=== Tekstfragment ===

De activatiefunctie $\phi(z)$ is cruciaal voor de werking van een perceptron. Ze vertaalt de lineaire combinatie van inputs en gewichten naar een output via een niet-lineaire transformatie die bepaalt of en in welke mate het perceptron actief wordt. Er bestaan verschillende varianten met verschillende eigenschappen. Hieronder bekijken we de meest gebruikelijke:

1. Logistische¶

De logistische functie is een S-vormige functie die we al kennen van het logistische regressiemodel:

\phi(z) = \sigma(z) = \frac{1}{1 + e^{-z}}

(1)

Bereik: $(0, 1)$
De lineaire combinatie $z$ noemen we ook =logits in deze context
Gebruik: Binaire klassificatie (output kan als probabiliteit geïnterpreteerd worden)

2. Tanh (Hyperbolische tangens)¶

Dit is ook een S-vormige functie die tussen -1 en 1 schaalt:

\phi(z) = \tanh(z) = \frac{e^z - e^{-z}}{e^z + e^{-z}}

(2)

Bereik: $(-1, 1)$
Voordeel: Zero-centered (gemiddelde output rond 0)

3. ReLU (Rectified Linear Unit)¶

ReLU is een piecewise linear functie en is de meest populaire activatiefunctie in moderne neurale netwerken:

\phi(z) = \max(0, z) = \begin{cases} z & \text{als } z > 0 \\ 0 & \text{als } z \leq 0 \end{cases}

(3)

===

▶ _Opdracht A_: Vervang in de tekst over activatiefuncties "regressiemodel" door "classificatiemodel" en geef het deel van "1. Logistische¶" tot en met "probabiliteit geïnterpreteerd worden)" opnieuw weer.
▶ _Opdracht B_: Zet de tekst over activatiefuncties voort, aansluitend op de laatste weergegeven regel.

=== Opgeslagen gegevens ===

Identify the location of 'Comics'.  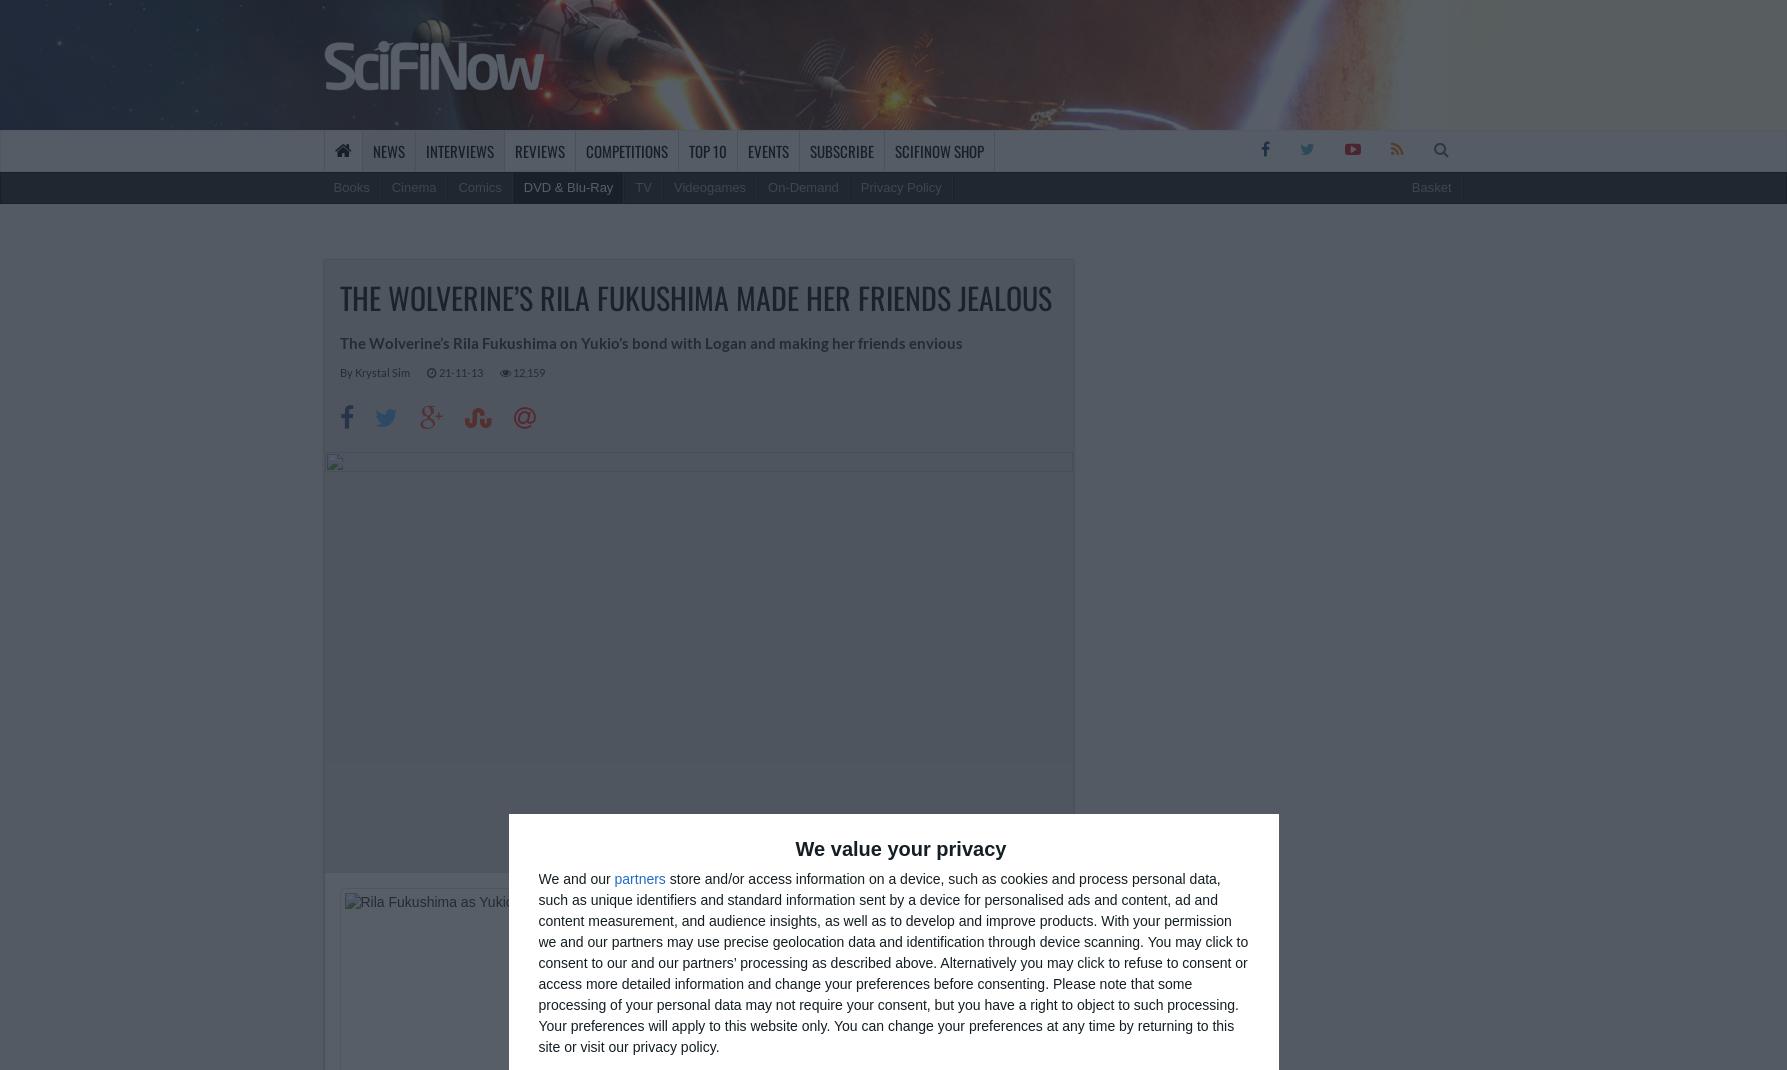
(479, 186).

===

▶ _Antwoord A_:
1. Logistische¶

De logistische functie is een S-vormige functie die we al kennen van het logistische classificatiemodel:

\phi(z) = \sigma(z) = \frac{1}{1 + e^{-z}}

(1)

Bereik: $(0, 1)$
De lineaire combinatie $z$ noemen we ook =logits in deze context
Gebruik: Binaire klassificatie (output kan als probabiliteit geïnterpreteerd worden)

▶ _Antwoord B_:
Bereik: $[0, +\infty)$
Voordelen: Computationeel efficiënt, helpt vanishing gradients reduceren (zie verder)

4. GeLU (Gaussian Error Linear Unit)¶

GeLU is een continue variant van ReLU die steeds populairder wordt, vooral in de transformer modellen:

\phi(z) = z \cdot \Phi(z) \approx 0.5z\left(1 + \tanh\left[\sqrt{\frac{2}{\pi}}\left(z + 0.044715z^3\right)\right]\right)

(4)

waar $\Phi(z)$ de cumulatieve distributie van de standaard normaalverdeling of Gauss verdeling is.

Bereik: $(-\infty, +\infty)$
Voordelen: Continue differentieerbaar, niet-monotoon (kan negatieve waarden hebben)

4. Step function (Klassiek perceptron)¶

De originele activatiefunctie van het perceptron Rosenblatt (1958):

\phi(z) = \begin{cases} 1 & \text{als } z > 0 \\ 0 & \text{als } z \leq 0 \end{cases}

(5)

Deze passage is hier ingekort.